Es probable que nos dirijamos hacia un mundo sin un líder claro, a no ser que la política de Washington dé un giro radical. Un mundo multipolar en el que los grandes países, o las estructuras plurinacionales consolidadas, formaran unos pocos polos de atracción (no más de ocho o diez), alrededor de los cuales orbitarán otros países, que podrán enfrentarse entre sí o cooperar, según las circunstancias e intereses del momento. Este es un escenario que puede conducir a un cierto equilibrio, pero también puede ser muy peligroso, si no hay normas claras aceptadas por todos. La UE será naturalmente uno de esos polos y podría tener una importancia extraordinaria en la estabilidad del conjunto, dado su avanzado sistema político y social, siempre que no consigan acabar con ella, o debilitarla seriamente, nuestros patéticos 'mini-Trumps' locales que alimentan el egoísmo insolidario desde sus despachos en La Haya, Frankfurt, o Varsovia.

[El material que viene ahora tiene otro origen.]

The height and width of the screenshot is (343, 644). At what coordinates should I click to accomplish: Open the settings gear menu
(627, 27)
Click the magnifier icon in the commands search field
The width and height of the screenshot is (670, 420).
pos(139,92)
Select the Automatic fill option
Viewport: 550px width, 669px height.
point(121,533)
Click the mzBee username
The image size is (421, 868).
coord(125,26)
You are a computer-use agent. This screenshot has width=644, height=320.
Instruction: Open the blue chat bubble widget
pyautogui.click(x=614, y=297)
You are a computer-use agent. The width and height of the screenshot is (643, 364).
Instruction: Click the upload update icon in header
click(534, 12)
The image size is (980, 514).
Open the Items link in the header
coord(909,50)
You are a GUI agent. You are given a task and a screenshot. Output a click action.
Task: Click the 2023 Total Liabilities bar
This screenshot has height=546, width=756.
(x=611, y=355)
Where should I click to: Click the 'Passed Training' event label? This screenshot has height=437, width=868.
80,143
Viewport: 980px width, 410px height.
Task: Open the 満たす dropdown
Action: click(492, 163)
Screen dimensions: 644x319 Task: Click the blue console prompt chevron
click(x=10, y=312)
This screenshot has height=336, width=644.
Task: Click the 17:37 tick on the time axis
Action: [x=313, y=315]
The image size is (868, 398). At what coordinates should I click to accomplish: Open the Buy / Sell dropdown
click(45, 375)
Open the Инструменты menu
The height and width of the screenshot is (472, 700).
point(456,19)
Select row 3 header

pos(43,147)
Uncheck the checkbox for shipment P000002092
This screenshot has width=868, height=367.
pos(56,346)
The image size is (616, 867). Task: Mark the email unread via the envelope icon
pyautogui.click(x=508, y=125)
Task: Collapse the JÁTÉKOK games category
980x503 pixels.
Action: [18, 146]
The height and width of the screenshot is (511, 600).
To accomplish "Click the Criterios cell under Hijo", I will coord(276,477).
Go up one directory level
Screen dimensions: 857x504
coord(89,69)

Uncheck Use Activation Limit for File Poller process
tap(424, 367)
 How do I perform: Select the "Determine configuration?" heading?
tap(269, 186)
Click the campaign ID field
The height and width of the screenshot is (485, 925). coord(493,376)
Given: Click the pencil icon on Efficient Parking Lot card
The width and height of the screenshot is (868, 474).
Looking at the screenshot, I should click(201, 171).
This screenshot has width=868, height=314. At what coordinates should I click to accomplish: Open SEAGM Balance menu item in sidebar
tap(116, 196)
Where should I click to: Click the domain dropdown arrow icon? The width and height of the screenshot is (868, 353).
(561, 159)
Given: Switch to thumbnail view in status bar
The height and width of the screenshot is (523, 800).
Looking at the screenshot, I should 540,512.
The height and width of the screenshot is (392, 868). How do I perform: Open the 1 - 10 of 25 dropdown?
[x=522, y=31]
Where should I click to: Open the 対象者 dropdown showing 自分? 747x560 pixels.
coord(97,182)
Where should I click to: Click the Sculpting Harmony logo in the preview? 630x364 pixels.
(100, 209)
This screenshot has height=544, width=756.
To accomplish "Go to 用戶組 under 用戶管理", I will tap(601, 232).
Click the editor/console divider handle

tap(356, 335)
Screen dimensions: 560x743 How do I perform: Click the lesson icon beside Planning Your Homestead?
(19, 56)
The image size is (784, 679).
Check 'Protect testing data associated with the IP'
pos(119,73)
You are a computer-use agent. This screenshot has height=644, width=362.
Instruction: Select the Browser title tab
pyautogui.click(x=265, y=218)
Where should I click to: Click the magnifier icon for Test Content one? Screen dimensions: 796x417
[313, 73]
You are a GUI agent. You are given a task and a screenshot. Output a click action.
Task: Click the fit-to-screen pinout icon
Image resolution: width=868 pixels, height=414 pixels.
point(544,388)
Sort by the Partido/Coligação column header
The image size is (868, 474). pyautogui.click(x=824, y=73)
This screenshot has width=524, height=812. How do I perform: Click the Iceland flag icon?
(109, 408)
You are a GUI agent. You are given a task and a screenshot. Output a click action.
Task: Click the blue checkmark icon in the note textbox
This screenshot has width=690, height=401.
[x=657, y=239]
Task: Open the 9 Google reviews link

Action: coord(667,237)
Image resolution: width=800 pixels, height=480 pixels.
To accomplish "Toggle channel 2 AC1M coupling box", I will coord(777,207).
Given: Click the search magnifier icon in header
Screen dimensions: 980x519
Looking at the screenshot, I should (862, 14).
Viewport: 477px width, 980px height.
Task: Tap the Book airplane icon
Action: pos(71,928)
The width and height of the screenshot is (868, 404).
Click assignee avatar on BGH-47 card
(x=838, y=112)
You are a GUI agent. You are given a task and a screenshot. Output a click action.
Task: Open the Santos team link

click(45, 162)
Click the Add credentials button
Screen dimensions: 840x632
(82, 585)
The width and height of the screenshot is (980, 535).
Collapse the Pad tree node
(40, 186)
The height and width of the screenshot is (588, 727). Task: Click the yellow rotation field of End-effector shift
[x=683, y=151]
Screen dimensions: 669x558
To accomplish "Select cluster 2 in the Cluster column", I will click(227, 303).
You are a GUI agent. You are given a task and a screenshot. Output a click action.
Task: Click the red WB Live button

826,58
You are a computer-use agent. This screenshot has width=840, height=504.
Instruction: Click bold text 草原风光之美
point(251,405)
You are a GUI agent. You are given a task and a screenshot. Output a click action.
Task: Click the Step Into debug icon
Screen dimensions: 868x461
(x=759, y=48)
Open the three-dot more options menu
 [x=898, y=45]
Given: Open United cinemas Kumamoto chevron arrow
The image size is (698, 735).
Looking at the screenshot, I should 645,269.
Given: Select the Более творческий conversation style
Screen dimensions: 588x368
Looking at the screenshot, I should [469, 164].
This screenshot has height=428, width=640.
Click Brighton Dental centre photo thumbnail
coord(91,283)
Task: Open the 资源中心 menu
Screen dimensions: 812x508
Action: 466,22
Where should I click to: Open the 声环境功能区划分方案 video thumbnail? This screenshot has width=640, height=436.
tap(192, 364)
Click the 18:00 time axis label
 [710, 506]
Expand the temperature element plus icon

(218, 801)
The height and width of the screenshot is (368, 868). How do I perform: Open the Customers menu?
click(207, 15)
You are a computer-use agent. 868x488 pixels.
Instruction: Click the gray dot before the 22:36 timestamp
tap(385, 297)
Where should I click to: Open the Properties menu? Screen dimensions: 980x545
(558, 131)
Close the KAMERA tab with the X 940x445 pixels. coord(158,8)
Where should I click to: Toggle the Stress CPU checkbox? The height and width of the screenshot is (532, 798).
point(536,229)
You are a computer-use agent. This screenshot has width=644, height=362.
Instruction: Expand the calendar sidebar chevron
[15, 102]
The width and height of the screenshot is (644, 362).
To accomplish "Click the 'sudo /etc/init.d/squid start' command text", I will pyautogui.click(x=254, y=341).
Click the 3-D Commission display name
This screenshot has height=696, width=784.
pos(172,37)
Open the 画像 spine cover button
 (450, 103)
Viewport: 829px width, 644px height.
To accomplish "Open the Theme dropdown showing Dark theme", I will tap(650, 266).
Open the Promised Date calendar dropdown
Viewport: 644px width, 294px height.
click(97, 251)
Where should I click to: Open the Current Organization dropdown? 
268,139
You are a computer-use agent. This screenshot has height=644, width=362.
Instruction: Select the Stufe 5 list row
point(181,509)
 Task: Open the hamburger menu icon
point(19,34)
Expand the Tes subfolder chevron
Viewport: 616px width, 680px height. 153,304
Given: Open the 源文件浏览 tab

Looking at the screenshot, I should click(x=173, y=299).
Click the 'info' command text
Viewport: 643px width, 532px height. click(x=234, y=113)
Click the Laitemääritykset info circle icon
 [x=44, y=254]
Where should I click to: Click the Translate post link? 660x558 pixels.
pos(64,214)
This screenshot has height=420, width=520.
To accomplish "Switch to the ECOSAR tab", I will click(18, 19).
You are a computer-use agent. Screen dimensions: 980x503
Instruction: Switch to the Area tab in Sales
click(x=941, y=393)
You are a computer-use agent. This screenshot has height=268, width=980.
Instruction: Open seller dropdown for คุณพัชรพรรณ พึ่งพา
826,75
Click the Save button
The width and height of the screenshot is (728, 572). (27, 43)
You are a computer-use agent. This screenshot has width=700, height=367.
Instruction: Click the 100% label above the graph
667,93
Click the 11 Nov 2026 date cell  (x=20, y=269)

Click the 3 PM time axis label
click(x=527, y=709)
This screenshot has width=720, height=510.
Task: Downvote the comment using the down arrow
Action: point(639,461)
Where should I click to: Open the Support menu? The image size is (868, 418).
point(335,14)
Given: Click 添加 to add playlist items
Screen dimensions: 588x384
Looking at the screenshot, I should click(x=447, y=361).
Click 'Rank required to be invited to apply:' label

El problema del mundo actual no es la inevitable globalización, sino la falta de instituciones globales que la gobiernen con eficacia. La arquitectura de Bretton Woods y de Naciones Unidas, que data de los años 40 del siglo pasado, se ha quedado claramente obsoleta, no se corresponde con el escenario geopolítico actual. La Organización Mundial de la Salud ha mostrado debilidad e ineficacia en la pandemia que estamos viviendo, y si el Fondo Monetario Internacional y el Banco Mundial actúan como hasta ahora no podrán hacer frente a la profunda crisis económica - también global- que seguirá. Hace tiempo que estas instituciones están siendo objeto de análisis, crítica y revisión, aunque solo sea para que reflejen el equilibrio de fuerzas realmente existente. Pero ahora la pandemia ha demostrado que ya no se puede esperar más para estudiar y poner en marcha una nueva arquitectura política y económica mundial, que tenga el poder y los recursos suficientes con los que pueda garantizar, si no una gobernanza global que sería deseable, al menos un equilibrio y una armonización para que la humanidad en su conjunto pueda enfrentarse a los retos que nos afectan a todos, y que están muy bien definidos en los 17 Objetivos de Desarrollo Sostenible de Naciones Unidas. Esa es la tarea –imprescindible y urgente– que tendremos por delante, después de la pandemia, para construir sobre bases firmes el mundo que vendrá.